Once upon a time, content creators ruled the media value chain. Playback and display devices, from turntables to analog TVs to CD and DVD players, quickly became commoditized, severely undercutting their manufacturers’ profit margins. The more of the cheap devices there were in the market, however, the more valuable the content became, especially if bolstered by scarcity or consolidation at the distribution level (six major studios, four major networks, six major record companies, then five, then four). That was the paradigm on which the modern content industries have been built at least since the time of Edison’s wax cylinders.

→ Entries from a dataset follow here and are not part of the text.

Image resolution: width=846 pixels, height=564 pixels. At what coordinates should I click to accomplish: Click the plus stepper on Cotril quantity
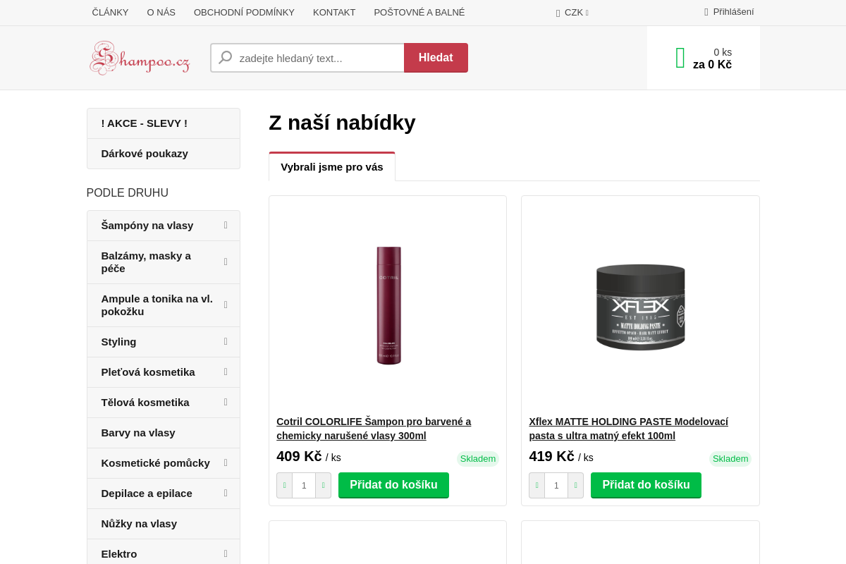coord(323,485)
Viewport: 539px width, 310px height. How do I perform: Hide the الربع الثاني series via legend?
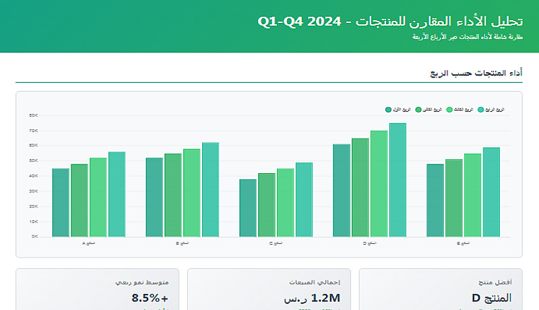(419, 109)
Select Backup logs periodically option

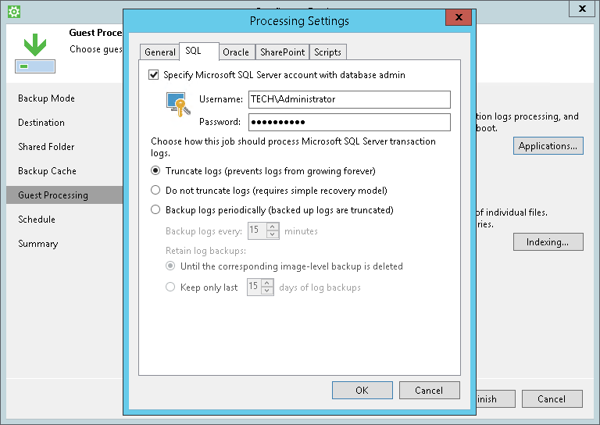(x=155, y=209)
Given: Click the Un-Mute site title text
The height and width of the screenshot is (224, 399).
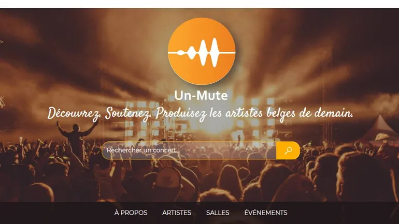Looking at the screenshot, I should click(x=201, y=96).
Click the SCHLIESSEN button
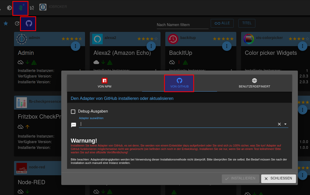Screen dimensions: 310x195 (278, 178)
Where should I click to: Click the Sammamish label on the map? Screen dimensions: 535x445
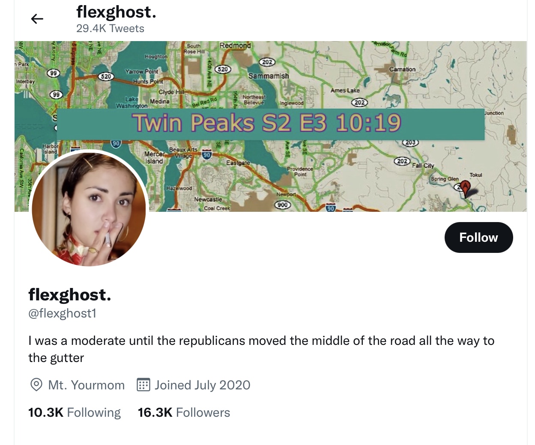pyautogui.click(x=269, y=76)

That changed with iTunes and the iPod. Steve Jobs’ great genius was to figure out how to use digital technology to reverse the traditional commoditization dynamic. Using Apple’s smart devices and new (software) tools, users could create new value propositions for themselves by personalizing their use of music. The result was the music became the commodity and the tools and devices became more valuable. The device maker — Apple — now controlled the value chain instead of the content creators. And Apple reaped most of the rewards.

It pulled the same trick in the mobile industry. It commoditized the network (AT&T) by establishing its own commercial relationship with the iPhone user and then used that network to add value to the iPhone platform, through the App Store and other types of e-commerce, and once again captured most of the value.

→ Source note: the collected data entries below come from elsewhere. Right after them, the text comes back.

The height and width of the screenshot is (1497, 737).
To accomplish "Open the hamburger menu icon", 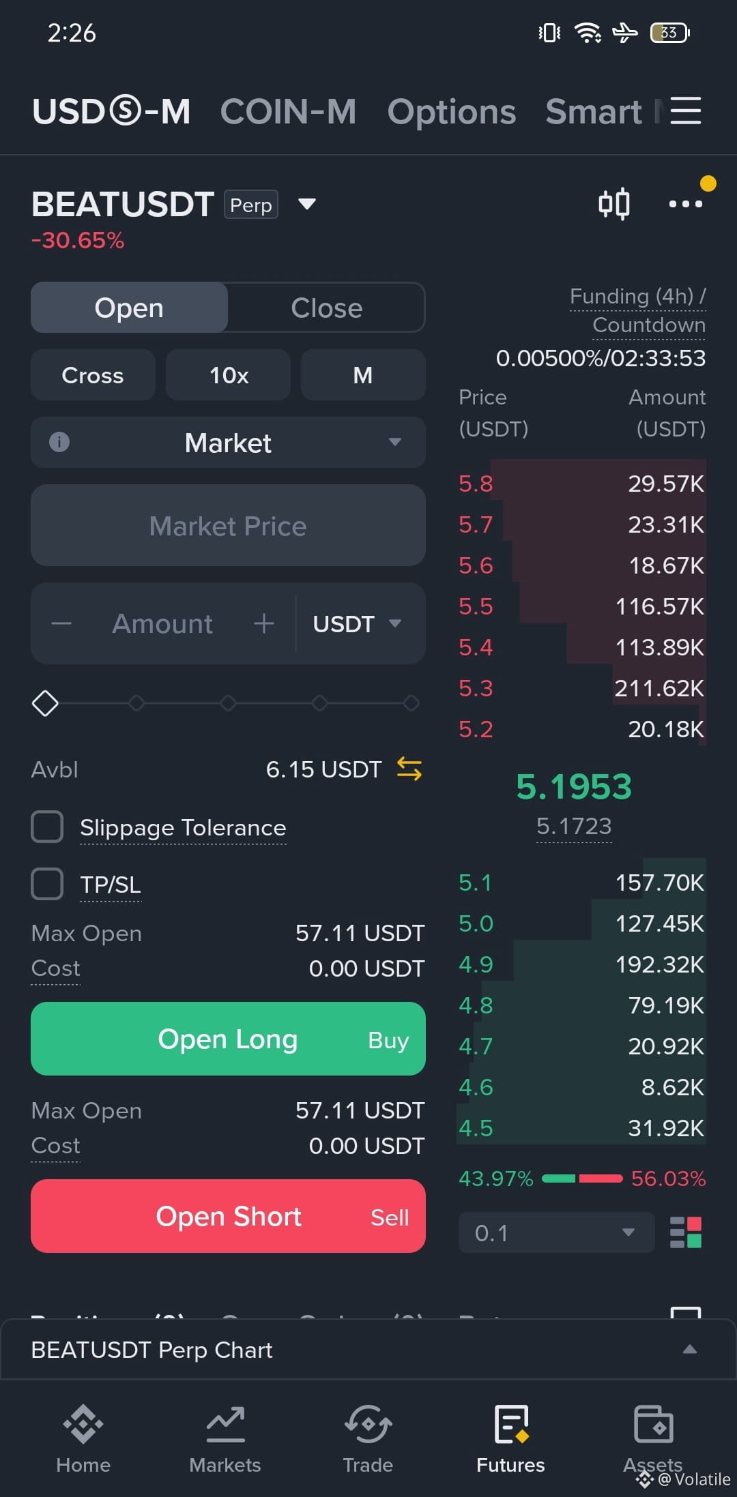I will click(x=685, y=110).
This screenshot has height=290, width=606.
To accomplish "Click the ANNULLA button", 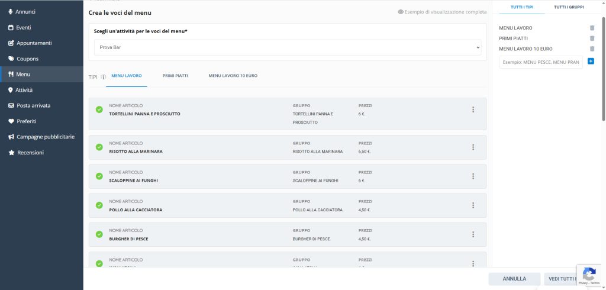I will [x=514, y=279].
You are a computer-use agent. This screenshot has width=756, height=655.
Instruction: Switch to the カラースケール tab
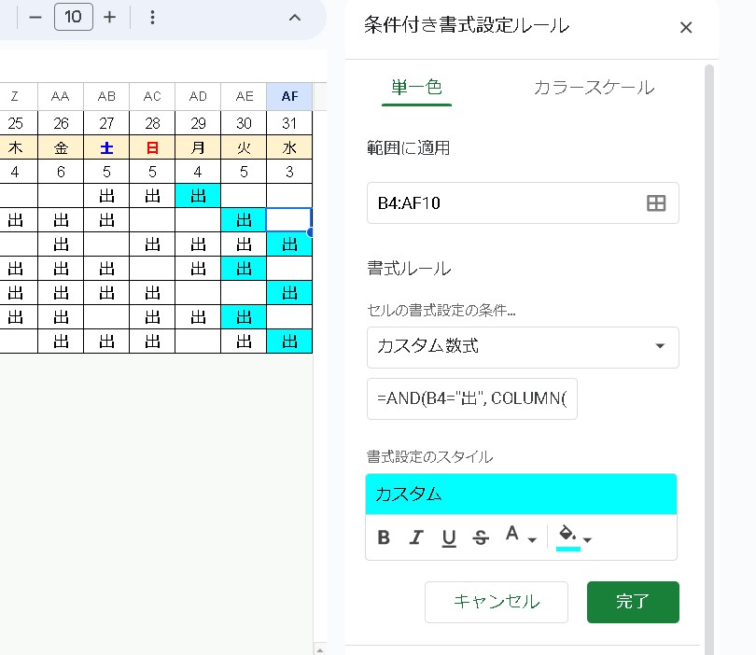[594, 88]
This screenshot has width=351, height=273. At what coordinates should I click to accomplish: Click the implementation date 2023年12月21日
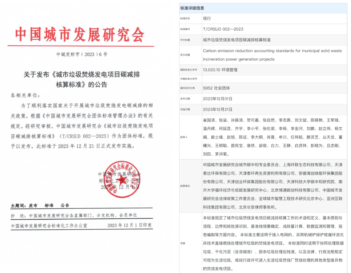218,109
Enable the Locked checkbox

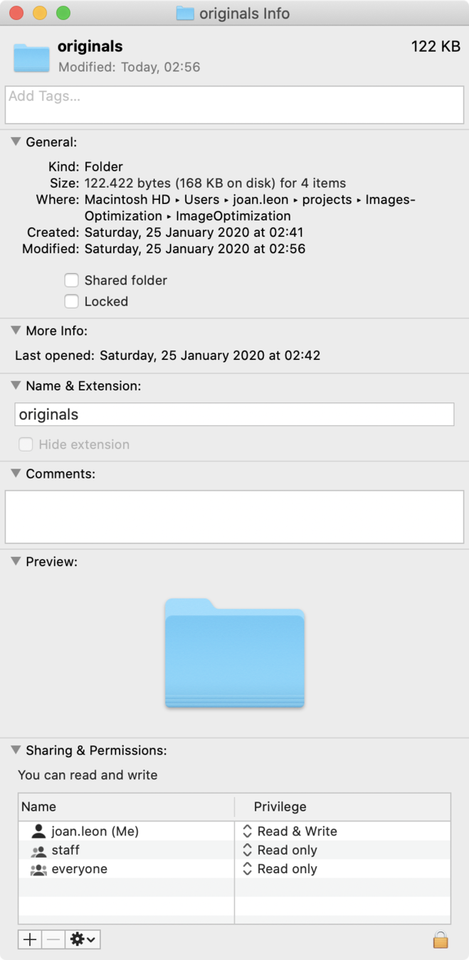pos(71,302)
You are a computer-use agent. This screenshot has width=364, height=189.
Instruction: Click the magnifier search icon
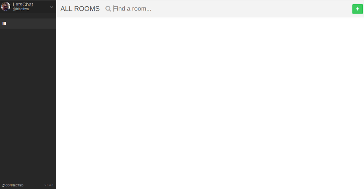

While Apple has done that better than anyone, it really is only exploiting a fundamental design principle of the Internet: put the intelligence at the edge of the network and keep the rest of it dumb. Unfortunately for content owners, dumb networks are not very good at extracting value from the bits that traverse them. Smart devices and enabling applications, on the other hand, are excellent at it. But that’s not the end of the business the TV networks are in right now.

Schmidt would surely argue that the times they are a-changing anyway, whether the networks like it or not, and they should get on with the business of figuring out how to thrive in the new value chain. And there he would have a point. Surely, TVs increasingly will be attached to digital networks, and surely they will get smarter over time. And just as surely, that greater intelligence will support new types of applications that let viewers create value themselves by controlling how, when and where they watch video. It will happen because consumers want it to happen, and because pretty much everyone else in the TV ecosystem, from hardware manufacturers, to advertisers, to regulators — to say nothing of technology providers like Google, Apple, Boxee and Roku — are powerfully motivated to make it happen.

Ultimately, trying to re-impose the scarcity of the old value chain on the new one will not be an adequate answer, no matter how much the networks squeeze out of Google today. Unless the networks can figure out how to participate commercially at the edge of the network, instead of in the commoditized middle, it is they who will become scarce.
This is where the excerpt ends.